Various experiments: Tables 5 and 6 • Dependent variables not supposed to vary between firms: QTEL and QWAT • FOREIGN is not significant. • Results are robust to • Different formulations of TXREG • Inclusion or exclusion of firm, industry or country controls • Different definitions of FOREIGN: Foreign vis-à-vis domestic or more foreign-owned vis-à-vis less foreign-owned. • Controlling for: • Import activities and cross-border transactions: Placing more transactions outside host government purviews? • Transfer pricing potentials: Less subjected to host tax regimes? • Influences on government: Greater influence on government by foreign firms=better treatment?

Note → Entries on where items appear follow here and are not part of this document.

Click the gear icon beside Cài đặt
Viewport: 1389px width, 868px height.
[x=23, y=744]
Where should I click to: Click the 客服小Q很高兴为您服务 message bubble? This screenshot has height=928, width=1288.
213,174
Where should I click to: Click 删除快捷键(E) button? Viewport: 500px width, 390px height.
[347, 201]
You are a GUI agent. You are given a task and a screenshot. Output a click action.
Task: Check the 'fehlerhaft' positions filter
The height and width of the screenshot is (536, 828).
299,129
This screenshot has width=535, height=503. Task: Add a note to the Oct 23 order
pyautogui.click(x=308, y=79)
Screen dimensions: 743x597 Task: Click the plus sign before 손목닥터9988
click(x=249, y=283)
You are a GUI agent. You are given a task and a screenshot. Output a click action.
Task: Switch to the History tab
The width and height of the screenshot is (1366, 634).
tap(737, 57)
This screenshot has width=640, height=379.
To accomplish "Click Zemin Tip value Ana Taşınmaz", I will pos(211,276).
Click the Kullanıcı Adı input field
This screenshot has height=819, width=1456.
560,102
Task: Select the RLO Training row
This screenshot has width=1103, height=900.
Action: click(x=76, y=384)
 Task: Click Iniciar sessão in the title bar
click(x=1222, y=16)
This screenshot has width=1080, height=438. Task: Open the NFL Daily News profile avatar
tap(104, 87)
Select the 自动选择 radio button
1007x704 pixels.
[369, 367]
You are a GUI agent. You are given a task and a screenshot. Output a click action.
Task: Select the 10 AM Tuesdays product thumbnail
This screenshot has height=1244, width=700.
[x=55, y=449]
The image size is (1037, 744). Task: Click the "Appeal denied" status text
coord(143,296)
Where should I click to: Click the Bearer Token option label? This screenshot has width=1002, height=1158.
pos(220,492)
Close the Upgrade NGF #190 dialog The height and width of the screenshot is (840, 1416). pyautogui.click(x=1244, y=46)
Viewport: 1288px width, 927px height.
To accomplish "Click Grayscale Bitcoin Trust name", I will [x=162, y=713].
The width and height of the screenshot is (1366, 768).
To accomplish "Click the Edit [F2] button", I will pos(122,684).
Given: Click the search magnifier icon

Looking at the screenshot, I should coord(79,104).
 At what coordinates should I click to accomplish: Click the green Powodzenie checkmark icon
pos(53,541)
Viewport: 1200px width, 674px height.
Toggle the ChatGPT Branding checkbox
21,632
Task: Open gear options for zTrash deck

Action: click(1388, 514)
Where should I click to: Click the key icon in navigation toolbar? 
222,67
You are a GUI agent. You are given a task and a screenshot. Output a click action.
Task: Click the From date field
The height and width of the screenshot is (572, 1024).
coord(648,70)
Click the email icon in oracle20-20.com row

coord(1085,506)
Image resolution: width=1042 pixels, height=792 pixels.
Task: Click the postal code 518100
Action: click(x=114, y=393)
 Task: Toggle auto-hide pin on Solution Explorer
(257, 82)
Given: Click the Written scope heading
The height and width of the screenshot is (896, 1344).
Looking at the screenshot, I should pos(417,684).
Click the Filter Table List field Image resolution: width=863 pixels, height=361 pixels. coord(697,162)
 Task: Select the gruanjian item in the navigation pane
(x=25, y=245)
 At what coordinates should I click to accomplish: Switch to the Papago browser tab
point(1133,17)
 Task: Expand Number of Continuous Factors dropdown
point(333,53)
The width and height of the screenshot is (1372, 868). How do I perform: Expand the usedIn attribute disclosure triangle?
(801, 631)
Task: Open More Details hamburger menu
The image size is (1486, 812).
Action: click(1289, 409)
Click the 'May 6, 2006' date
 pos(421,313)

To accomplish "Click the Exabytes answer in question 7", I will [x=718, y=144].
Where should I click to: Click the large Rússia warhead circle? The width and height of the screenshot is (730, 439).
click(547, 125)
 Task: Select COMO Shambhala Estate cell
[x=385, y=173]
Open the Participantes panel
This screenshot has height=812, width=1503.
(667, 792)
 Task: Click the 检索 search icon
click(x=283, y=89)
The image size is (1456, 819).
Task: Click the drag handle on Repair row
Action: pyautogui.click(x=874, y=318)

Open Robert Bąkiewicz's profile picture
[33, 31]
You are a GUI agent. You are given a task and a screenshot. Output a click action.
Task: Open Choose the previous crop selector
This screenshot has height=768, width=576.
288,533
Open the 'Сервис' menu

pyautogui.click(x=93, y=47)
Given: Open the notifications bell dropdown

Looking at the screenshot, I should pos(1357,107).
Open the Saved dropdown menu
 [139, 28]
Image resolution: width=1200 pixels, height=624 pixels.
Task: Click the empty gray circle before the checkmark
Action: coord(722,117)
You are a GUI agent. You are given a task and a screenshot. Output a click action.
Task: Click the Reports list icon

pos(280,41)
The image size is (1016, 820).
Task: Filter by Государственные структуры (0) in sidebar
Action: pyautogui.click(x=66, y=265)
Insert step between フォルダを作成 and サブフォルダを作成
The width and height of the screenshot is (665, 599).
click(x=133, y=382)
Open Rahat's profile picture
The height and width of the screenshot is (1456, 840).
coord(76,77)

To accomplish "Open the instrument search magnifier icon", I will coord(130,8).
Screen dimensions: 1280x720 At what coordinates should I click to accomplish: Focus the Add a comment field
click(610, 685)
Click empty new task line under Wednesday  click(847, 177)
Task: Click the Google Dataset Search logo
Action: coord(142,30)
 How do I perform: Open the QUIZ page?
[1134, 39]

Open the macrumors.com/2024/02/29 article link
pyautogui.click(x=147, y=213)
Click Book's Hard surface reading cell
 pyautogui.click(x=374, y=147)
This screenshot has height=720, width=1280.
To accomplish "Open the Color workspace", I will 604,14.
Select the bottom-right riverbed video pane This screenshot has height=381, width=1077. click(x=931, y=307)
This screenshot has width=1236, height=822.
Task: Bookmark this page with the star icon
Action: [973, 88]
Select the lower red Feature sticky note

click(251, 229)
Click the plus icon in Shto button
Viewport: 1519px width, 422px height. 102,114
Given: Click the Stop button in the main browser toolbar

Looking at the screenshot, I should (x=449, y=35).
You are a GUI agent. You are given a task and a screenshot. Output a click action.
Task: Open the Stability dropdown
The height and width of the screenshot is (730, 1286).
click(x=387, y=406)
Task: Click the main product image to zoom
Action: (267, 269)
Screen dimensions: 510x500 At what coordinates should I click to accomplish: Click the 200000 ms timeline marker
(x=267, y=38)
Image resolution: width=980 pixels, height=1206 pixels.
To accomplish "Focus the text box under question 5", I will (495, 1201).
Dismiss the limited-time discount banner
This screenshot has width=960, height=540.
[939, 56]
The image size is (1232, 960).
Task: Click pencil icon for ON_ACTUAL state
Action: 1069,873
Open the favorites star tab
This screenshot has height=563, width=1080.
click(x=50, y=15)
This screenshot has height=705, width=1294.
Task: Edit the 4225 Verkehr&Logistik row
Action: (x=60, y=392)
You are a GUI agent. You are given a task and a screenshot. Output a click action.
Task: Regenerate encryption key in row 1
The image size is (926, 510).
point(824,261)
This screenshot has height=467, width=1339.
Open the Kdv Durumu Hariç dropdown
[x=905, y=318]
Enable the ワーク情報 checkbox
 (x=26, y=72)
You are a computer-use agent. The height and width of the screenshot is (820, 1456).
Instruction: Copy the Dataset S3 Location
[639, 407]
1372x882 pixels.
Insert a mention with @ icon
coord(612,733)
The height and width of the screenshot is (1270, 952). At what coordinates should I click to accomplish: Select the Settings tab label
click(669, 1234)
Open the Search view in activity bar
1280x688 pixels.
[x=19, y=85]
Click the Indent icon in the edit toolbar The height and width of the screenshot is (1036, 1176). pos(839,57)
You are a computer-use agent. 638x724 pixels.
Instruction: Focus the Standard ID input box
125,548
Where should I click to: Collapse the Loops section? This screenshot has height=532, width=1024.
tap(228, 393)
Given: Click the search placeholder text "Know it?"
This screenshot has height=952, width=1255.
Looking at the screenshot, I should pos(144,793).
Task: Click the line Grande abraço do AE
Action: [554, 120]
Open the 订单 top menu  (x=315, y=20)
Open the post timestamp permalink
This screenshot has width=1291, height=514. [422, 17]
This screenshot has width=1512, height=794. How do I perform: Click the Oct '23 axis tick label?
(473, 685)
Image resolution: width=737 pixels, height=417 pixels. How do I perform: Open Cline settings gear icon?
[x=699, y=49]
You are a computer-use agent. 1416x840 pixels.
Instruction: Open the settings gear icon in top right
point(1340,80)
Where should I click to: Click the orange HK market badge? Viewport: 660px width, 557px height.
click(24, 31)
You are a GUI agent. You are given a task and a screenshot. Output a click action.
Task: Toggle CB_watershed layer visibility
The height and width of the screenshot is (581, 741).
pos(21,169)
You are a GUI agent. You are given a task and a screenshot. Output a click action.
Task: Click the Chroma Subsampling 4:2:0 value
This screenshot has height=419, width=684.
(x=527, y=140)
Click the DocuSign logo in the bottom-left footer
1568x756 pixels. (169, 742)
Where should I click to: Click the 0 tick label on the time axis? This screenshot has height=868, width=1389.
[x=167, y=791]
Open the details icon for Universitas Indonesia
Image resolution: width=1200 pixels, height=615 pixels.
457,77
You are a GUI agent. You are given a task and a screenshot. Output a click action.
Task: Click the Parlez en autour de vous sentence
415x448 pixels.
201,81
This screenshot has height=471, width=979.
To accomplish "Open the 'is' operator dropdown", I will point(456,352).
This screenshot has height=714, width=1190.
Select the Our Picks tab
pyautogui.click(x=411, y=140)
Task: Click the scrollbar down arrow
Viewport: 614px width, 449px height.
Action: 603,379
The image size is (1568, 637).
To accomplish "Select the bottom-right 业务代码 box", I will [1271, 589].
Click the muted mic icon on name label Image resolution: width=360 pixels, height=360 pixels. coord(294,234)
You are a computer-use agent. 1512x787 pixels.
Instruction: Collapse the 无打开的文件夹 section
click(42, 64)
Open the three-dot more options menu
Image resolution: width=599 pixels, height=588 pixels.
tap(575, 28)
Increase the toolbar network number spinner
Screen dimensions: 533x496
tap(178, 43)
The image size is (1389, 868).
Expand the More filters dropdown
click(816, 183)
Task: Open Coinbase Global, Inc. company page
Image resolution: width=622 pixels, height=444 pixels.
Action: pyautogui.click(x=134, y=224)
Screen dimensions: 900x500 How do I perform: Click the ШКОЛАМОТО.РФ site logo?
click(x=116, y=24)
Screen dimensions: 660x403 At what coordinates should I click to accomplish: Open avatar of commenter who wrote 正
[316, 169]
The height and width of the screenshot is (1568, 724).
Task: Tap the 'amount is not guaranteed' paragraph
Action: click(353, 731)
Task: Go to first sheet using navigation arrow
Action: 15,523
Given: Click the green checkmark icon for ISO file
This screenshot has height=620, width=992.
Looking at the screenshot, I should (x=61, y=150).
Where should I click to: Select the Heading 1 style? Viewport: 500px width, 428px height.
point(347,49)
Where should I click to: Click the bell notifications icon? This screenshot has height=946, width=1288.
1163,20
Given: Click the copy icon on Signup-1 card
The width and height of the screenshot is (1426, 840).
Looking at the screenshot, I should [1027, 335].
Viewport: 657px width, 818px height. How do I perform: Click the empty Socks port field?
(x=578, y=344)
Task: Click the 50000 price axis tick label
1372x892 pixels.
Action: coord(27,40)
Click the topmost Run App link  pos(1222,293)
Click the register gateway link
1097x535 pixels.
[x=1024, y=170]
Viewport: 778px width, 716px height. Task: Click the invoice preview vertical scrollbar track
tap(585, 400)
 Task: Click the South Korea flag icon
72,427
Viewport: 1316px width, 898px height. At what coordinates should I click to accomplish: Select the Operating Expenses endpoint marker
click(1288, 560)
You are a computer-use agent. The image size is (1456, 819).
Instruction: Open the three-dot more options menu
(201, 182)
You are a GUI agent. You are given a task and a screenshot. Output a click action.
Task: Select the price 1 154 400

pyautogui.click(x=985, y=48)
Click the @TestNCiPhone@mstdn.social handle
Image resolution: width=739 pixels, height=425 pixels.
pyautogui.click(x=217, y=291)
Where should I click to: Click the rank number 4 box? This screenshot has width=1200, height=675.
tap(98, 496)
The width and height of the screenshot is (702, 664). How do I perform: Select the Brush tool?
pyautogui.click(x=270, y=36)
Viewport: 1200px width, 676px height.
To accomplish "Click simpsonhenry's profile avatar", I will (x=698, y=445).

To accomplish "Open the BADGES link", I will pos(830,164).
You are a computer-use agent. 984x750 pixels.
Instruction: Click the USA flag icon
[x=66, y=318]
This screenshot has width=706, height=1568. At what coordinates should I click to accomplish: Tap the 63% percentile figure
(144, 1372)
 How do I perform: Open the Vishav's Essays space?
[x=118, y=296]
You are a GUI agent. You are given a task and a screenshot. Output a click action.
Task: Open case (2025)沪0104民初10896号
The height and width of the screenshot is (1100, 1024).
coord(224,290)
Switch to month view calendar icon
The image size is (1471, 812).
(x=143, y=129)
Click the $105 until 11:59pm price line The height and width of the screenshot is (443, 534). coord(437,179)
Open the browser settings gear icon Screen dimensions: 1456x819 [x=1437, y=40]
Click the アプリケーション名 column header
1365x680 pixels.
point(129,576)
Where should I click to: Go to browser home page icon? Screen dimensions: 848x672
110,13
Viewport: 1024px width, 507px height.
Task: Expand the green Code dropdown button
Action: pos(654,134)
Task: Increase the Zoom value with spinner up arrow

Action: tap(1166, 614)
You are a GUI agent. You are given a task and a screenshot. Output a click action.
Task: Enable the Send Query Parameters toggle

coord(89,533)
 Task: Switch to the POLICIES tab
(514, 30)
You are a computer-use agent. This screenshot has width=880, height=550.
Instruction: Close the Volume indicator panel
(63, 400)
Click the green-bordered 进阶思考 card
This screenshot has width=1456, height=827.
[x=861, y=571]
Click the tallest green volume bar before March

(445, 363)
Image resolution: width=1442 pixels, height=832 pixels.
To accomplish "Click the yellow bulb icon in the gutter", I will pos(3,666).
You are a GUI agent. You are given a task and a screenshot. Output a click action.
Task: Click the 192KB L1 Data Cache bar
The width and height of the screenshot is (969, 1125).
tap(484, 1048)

Political power of domestic firms • Two definitions of political power: 1) state ownership and 2) self-rated influence on government (WBES question 25) • Table 7 • FOREIGN negative and significant when benchmarked against politically-weak domestic firms • But not when benchmarked against politically-strong domestic firms.
Institutional contexts • World Bank Governance Project ranks countries along six institutional dimensions: • 1) Voice & accountability, 2) control of corruption, 3) government effectiveness, 4) regulatory quality, 5) rule of law and 6) political stability • Table 9: • Foreign privilege most noticeable in corrupt countries (i.e., ranked at or below 20th country) • Foreign privilege somewhat present in countries with low government effectiveness and low regulatory quality. • Foreign privilege is also present in institutionally strong countries.
Policy implications • Positive view of regulations • Need to strengthen regulations of foreign firms • Negative view of regulations • FDI weakens regulations. • Whether a lag or a delay • Does deregulation of foreign firms precede deregulation of domestic firms? • Or does deregulation of foreign firms prolong regulations of domestic firms?